CITÉ DU VATICAN — Un procès s’est ouvert mardi dans les murs imposants de la Cité du Vatican de 10 accusés, dont un cardinal autrefois puissant, dans une affaire basée sur une enquête tentaculaire sur la gestion prétendument criminelle du portefeuille d’actifs du Saint-Siège, y compris les dons d’innombrables Catholiques des bancs.

Il y a moins de trois mois, il aurait été impossible pour un cardinal d’être sur le banc des accusés dans l’État de la Cité du Vatican, qui a sa propre justice et même une prison. Mais François a fait modifier une loi du Vatican afin que les cardinaux et les évêques basés au Vatican puissent être poursuivis et jugés par le tribunal pénal laïc du Saint-Siège tant que le pontife l’approuve. Auparavant, les cardinaux du Vatican ne pouvaient être jugés que par leurs pairs, un tribunal de trois confrères cardinaux.

Becciu, 73 ans, est accusé de détournement de fonds et d’avoir poussé un monseigneur à se rétracter des informations qu’il a fournies aux procureurs sur la gestion de l’investissement immobilier désastreux du Vatican à Londres. Becciu a nié tout acte répréhensible.

Depuis qu’un acte d’accusation de près de 500 pages a été publié début juillet, les procureurs ont déposé quelque 30 000 pages de documents supplémentaires.

Les avocats de la défense disent qu’ils n’ont pas suffisamment de temps pour étudier le matériel.

Le président du tribunal, Giuseppe Pignatone, est un procureur en chef à la retraite de Rome qui, plus tôt dans sa carrière, s’est attaqué à la mafia et aux méfaits économiques en Sicile.

Pour accueillir le plus grand procès pénal de l’histoire moderne du Vatican, les audiences se déroulent dans une grande salle transformée en salle d’audience dans les musées du Vatican.

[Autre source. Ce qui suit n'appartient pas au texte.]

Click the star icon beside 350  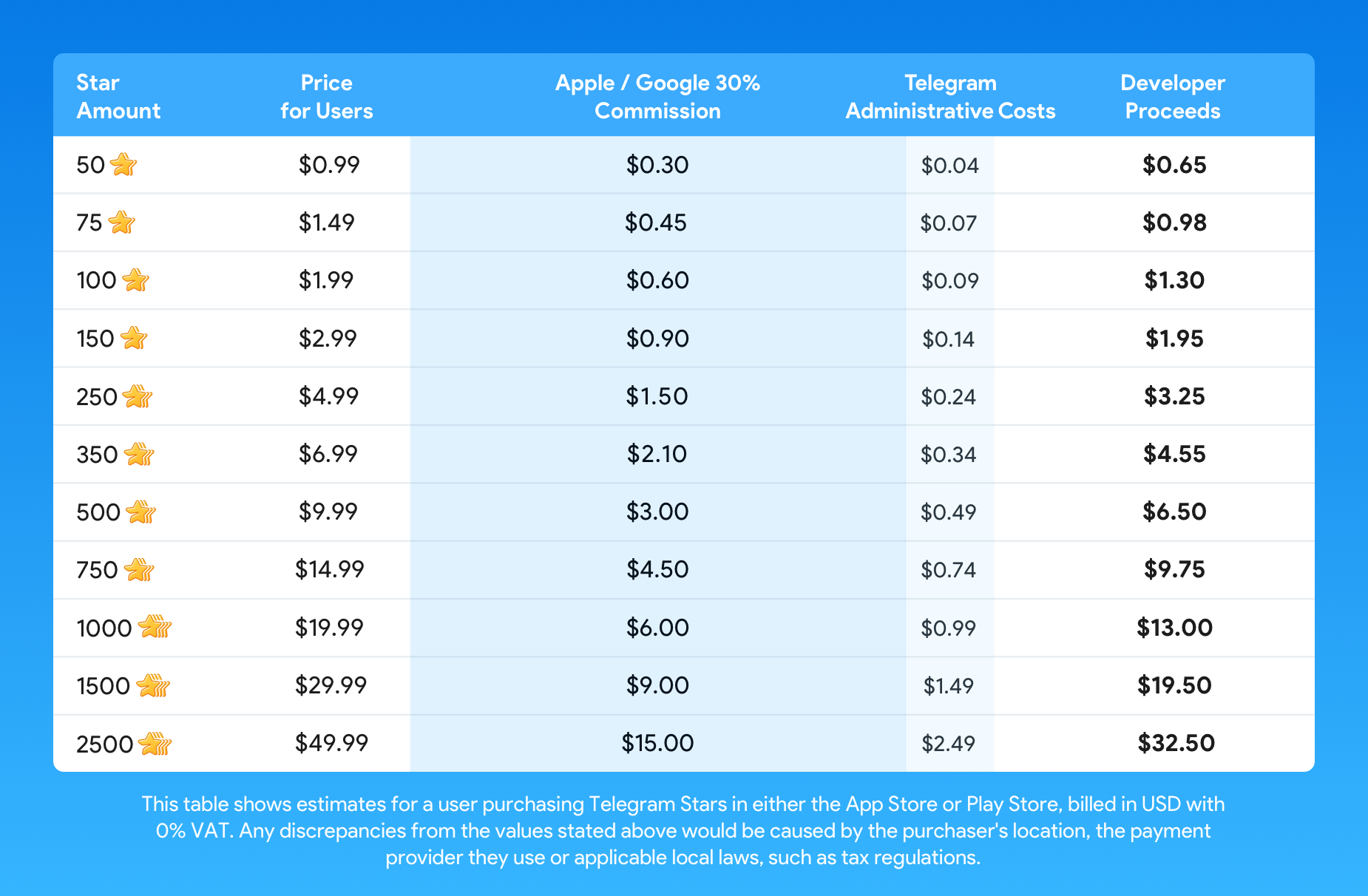point(138,454)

Un groupe de journalistes accrédités auprès du Vatican est autorisé à suivre les procédures devant le tribunal, mais leurs comptes ne sont pas autorisés à être déposés avant la fin de l’audience de la journée.

Les accusés auraient joué divers rôles dans des actions qui ont effectivement coûté au Saint-Siège des dizaines de millions de dollars en fonds donnés par le biais de mauvais investissements, de relations avec des gestionnaires de fonds louches et de prétendues faveurs à des amis et à la famille.

L’accord de Londres approuvé par la secrétairerie d’État du Vatican occupe une place importante dans l’acte d’accusation. Un premier 200 millions d’euros (maintenant près de 240 millions de dollars) a été englouti dans un fonds géré par un homme d’affaires italien. La moitié de cet argent est allée dans l’entreprise immobilière dans le quartier chic de Chelsea, un investissement qui a finalement coûté 350 millions d’euros. En 2018, l’investissement initial perdait de l’argent et le Vatican s’est empressé de trouver une stratégie de sortie.

Les accusés comprennent Cecilia Marogna, qui a été embauchée par Becciu en tant que consultante externe en sécurité. Les procureurs allèguent qu’elle a détourné 575 000 euros de fonds du Vatican que Becciu avait autorisés à utiliser comme rançon pour libérer des otages catholiques à l’étranger. Marogna a soutenu que les accusations qu’elle avait engagées étaient le remboursement de ses dépenses liées au renseignement et que d’autres sommes étaient sa compensation.